Work item: The data below needs to be returned exactly, line for line.

________________

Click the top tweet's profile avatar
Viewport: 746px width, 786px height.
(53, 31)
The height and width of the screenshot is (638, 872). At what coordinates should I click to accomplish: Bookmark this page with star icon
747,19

________________

Reply to the task:
Click the top tweet's profile avatar
Viewport: 746px width, 786px height.
(53, 31)
The height and width of the screenshot is (638, 872). At what coordinates should I click to accomplish: Bookmark this page with star icon
747,19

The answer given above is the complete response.